This is the mail archive of the gdb-patches@sourceware.org mailing list for the GDB project.

Index Nav:	[Date Index] [Subject Index] [Author Index] [Thread Index]
Message Nav:	[Date Prev] [Date Next]	[Thread Prev] [Thread Next]
Other format:	[Raw text]

Re: RFH: failed assert debugging threaded+fork program over gdbserver

From: Joel Brobecker <brobecker at adacore dot com>
To: Don Breazeal <donb at codesourcery dot com>
Cc: gdb-patches at sourceware dot org
Date: Thu, 23 Jun 2016 15:59:35 -0700
Subject: Re: RFH: failed assert debugging threaded+fork program over gdbserver
Authentication-results: sourceware.org; auth=none
References: <20160512171650 dot GC26324 at adacore dot com> <5734C06C dot 8040008 at codesourcery dot com>

Hello,

I finally had some time to look into this again. I think I have
a better understanding.

On Thu, May 12, 2016 at 10:42:04AM -0700, Don Breazeal wrote:
> On 5/12/2016 10:16 AM, Joel Brobecker wrote:
> > Hello,
> > 
> > I have noticed the following problem, when debugging a program which
> > uses both threads and fork. The program is attached in copy, and
> > it was compiled by simply doing:
> > 
> >     % gnatmake -g a_test
> > 
> > The issue appears only randomly, but it seems to show up fairly
> > reliably when using certain versions of GNU/Linux such as RHES7,
> > or WRSLinux. I also see it on Ubuntu, but less reliably.
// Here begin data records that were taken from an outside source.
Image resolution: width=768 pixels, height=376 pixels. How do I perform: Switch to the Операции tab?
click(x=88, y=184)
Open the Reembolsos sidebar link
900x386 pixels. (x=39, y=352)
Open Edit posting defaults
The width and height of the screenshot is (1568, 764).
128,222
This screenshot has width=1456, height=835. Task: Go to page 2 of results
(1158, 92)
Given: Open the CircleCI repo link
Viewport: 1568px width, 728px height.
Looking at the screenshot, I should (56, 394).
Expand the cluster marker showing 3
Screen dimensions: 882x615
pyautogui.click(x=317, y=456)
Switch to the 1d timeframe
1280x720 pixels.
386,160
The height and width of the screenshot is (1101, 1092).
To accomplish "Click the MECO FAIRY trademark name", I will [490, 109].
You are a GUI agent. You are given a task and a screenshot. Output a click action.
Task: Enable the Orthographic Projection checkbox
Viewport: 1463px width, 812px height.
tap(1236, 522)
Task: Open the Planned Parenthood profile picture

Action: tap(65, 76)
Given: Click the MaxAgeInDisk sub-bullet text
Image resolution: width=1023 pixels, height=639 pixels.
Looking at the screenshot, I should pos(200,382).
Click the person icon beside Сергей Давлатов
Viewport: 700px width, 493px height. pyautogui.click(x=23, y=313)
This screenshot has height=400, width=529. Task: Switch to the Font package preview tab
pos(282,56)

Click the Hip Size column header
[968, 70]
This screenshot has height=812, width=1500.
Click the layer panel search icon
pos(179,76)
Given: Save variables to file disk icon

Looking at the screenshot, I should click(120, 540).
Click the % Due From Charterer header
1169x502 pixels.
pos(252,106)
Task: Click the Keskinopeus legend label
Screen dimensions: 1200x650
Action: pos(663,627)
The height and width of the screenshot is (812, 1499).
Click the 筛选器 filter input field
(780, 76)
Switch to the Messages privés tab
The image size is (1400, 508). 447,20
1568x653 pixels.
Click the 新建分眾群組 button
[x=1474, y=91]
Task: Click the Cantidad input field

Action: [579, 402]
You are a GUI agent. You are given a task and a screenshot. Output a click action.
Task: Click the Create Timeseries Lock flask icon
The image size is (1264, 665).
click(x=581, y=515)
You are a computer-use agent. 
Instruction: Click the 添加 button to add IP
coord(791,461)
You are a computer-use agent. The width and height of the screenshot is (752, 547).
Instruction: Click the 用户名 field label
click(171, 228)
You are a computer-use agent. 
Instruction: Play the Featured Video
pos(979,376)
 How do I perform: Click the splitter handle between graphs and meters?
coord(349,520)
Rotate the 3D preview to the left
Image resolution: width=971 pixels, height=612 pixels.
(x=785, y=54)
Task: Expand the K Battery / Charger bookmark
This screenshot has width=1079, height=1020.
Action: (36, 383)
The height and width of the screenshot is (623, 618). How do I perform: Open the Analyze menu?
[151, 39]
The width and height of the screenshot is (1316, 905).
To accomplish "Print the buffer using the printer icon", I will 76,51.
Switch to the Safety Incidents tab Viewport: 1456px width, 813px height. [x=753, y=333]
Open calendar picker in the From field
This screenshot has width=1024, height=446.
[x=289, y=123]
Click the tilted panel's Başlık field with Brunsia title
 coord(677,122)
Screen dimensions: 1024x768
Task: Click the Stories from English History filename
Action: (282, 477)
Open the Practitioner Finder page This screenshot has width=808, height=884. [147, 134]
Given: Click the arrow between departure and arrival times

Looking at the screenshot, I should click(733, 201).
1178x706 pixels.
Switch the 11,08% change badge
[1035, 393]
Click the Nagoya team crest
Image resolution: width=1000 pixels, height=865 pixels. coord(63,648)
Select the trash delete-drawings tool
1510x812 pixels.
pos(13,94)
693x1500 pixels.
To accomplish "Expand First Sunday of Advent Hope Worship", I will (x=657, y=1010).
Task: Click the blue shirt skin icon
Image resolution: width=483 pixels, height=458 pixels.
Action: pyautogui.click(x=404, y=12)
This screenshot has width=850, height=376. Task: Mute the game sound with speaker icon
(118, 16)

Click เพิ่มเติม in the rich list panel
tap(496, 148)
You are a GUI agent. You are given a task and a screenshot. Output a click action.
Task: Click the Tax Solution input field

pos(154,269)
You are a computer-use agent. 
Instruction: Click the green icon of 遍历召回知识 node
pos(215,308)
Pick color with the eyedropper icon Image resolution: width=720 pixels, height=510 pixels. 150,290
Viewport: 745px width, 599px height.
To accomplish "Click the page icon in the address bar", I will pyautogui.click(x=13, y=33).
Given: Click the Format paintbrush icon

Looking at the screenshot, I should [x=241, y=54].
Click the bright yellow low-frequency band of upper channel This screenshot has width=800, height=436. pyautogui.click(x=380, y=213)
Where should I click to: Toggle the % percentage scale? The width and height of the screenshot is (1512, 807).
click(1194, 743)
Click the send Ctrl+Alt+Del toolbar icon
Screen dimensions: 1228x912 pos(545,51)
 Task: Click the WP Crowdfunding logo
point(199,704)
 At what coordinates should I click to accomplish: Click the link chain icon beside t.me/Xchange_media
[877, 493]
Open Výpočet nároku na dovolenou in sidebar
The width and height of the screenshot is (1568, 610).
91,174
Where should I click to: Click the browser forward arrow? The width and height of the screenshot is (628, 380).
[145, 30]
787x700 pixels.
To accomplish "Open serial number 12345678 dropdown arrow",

Here is
> > what I have found, debugging on WRSLinux (we set it up as a cross,
> > but it should be the same with native GNU/Linux distros):
> > 
> >     % gdb a_test
> >     (gdb) break a_test.adb:30
> >     (gdb) break a_test.adb:39
> >     (gdb) target remote my_board:4444
> >     (gdb) continue
> >     Continuing.
> >     [...]
> >     [New Thread 866.868]
> >     [New Thread 866.869]
> >     [New Thread 870.870]
> >     /[...]/gdb/thread.c:89: internal-error: thread_info* inferior_thread(): Assertion `tp' failed.
> >     A problem internal to GDB has been detected,
> >     further debugging may prove unreliable.
> >     Quit this debugging session? (y or n) 
> > 
> > The error happens because GDBserver returns a list of threads
> > to GDB where a new thread as a different PID (870 in the case
> > above, instead of 866).
> 
> This is not supposed to happen.  In remote.c:remote_update_thread_list
> there is a call to remove_new_fork_children that is explicitly supposed
> to prevent this scenario.  The new fork child thread should be deleted
> from the thread list ("context") before we call remote_notice_new_inferior.
> 
> We don't want the remote to report new threads related to the fork child
> until after we have handled the fork using infrun.c:follow_fork. (Note:
> it looks like the function comment for remove_new_fork_children is
> stale, since there are scenarios other than being stopped at a fork
> catchpoint where this can occur.)
> 
> > Any advice on how I should be fixing the issue?
> 
> It looks like there is a case that remove_new_fork_children isn't
> handling correctly with your test+target(s). I'd start there to find out
> how the new thread is getting through.

I started by looking at remove_new_fork_children, which, in essence,
remove threads whose target_waitstatus->kind is fork or vforked.
And for that to happen, I think the remote (gdbserver) has to send
GDB a stop:fork packet, something like this:

    Packet received: T05fork:p4bc4.4bc4;06:0100000000000000;07:d0ddffffff7f0000;10:6a4f83f7ff7f0000;thread:p4ba5.4ba5;core:5;

However, this is not what happens, in our case. When continuing,
we just receive a SIGTRAP event, at which point GDB asks for the
thread list, and by then, the thread for the forked process is
in the list, leading to the situation described above.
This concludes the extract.